Welch eine erhabene Wahrheit! Der Glaube nimmt jetzt schon seinen Platz in dieser neuen Stellung und verwirklicht sie durch die Kraft des Heiligen Geistes. Er erblickt in dem Tod Christi das Ende des alten Menschen und in der Auferstehung Christi den Anfang einer neuen Kreatur, und mitgepflanzt zu der Gleichheit des Todes und der Auferstehung Christi hat der Christ mit der Sünde und ihrer Herrschaft ebenso wenig gemein, wie der auferstandene Christus. In dem Tod Christi ist er der Sünde gestorben (Röm 6,2) und in dem Leben Christi der Herrschaft der Sünde und des Todes für immer entronnen. „Denn wer gestorben ist, ist freigesprochen von der Sünde. Wenn wir aber mit Christus gestorben sind, so glauben wir, dass wir auch mit Ihm leben werden, da wir wissen, dass Christus, aus den Toten auferweckt, nicht mehr stirbt; der Tod herrscht nicht mehr über Ihn. Denn dass Er gestorben ist – Er ist ein für alle Mal der Sünde gestorben; dass Er aber lebt – Er lebt Gott. Also auch ihr, haltet euch der Sünde für tot, Gott aber lebend in Christus Jesus“ (Röm 6,7–11). Sind diese Schriftstellen nicht einfach und klar genug, um die Herzen aller, die angesichts des Richterstuhls Christi mit Zuversicht die Worte: „Wie Er ist, so sind auch wir in dieser Welt“ (1. Joh 4,17), ausrufen dürfen, mit Lob und Anbetung zu erfüllen? Haben sie, die einst so elenden Sklaven der Sünde, nicht einen sicheren Bergungsort gefunden, wo Sünde, Tod und Teufel sie nimmer zu erreichen vermögen? Ist nicht ihre Schuld getilgt, die im Fleisch wohnende Sünde gerichtet und der Leib der Sünde, der alte Mensch, für immer hinweggetan? Befinden sie sich nicht mit Christus jenseits des Kreuzes, jenseits des Todes und des Gerichts? Warum noch trauern, da alles, was gegen sie war, auf Golgatha zum Schweigen gebracht ist und sie ans einem neuen und lebendigen Wege in dem ungetrübten Glänze einer ewigen und unvergleichlichen Liebe ihres Gottes und Vaters in Christus Jesus wandeln können? Und wie unerschütterlich fest ist der Fels, worauf ihr Fuß ruht! Nichts kann sie scheiden von der Liebe, die in Christus Jesus ist; nichts ist im Stande, sie aus seiner Hand zu rauben; nichts vermag die mächtigen Fluten seiner überschwänglichen Gnade zurückzuhalten. O möchten wir doch nicht ermüden. Ihm, der uns für immer dem Rachen eines ewigen Todes entrissen hat, stets die Opfer des Lobes darzubringen.
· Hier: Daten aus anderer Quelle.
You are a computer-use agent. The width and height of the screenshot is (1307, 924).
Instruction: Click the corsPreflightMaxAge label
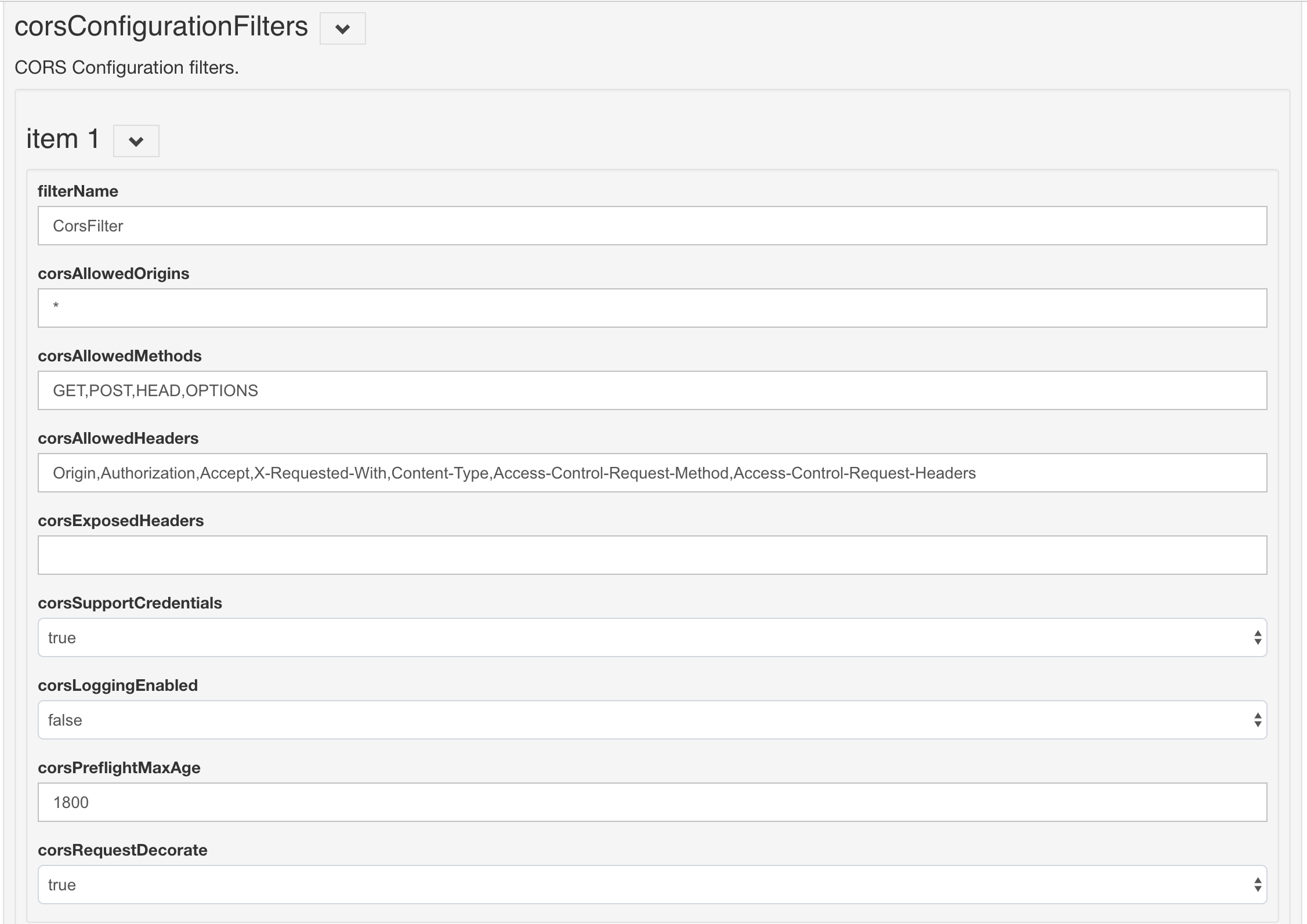click(x=119, y=768)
Wir dürfen es indes nimmer unbeachtet lassen, dass wir, d. h. die Gläubigen, diesen gesegneten Platz jetzt nur durch den Glauben einnehmen können. Bleibt das Auge auf uns selbst gerichtet, so finden wir nach wie vor nichts als Sünde und Feindschaft in uns – eine Entdeckung, die das Herz nur mit Zweifel, Furcht und Unruhe erfüllen wird. Der Glaube lauscht nur auf die wahrhaftigen Worte Gottes und klammert sich fest an einen Gegenstand außer ihm, an Christus Jesus. Er beschäftigt sich nicht mit dem, was wir getan haben, sondern was Christus getan hat – nicht mit dem, was wir sind, sondern was Er ist; er erforscht einzig und allein das Werk Christi und findet darin nicht nur eine ewige Versöhnung unserer Sünden, sondern auch eine ewige Befreiung von allem, welches wider uns war; er erblickt darin nicht nur das Ende des über uns verhängten Zornes und Gerichts Gottes, sondern auch den unausforschlichen Reichtum der Gnade und Liebe für uns, die Erlösten; er erkennt, dass nicht nur der Tod und das Grab für immer versiegelt, sondern auch das Leben und die Herrlichkeit ans Licht gebracht sind. Wo findet sich da noch eine Ursache zur Furcht?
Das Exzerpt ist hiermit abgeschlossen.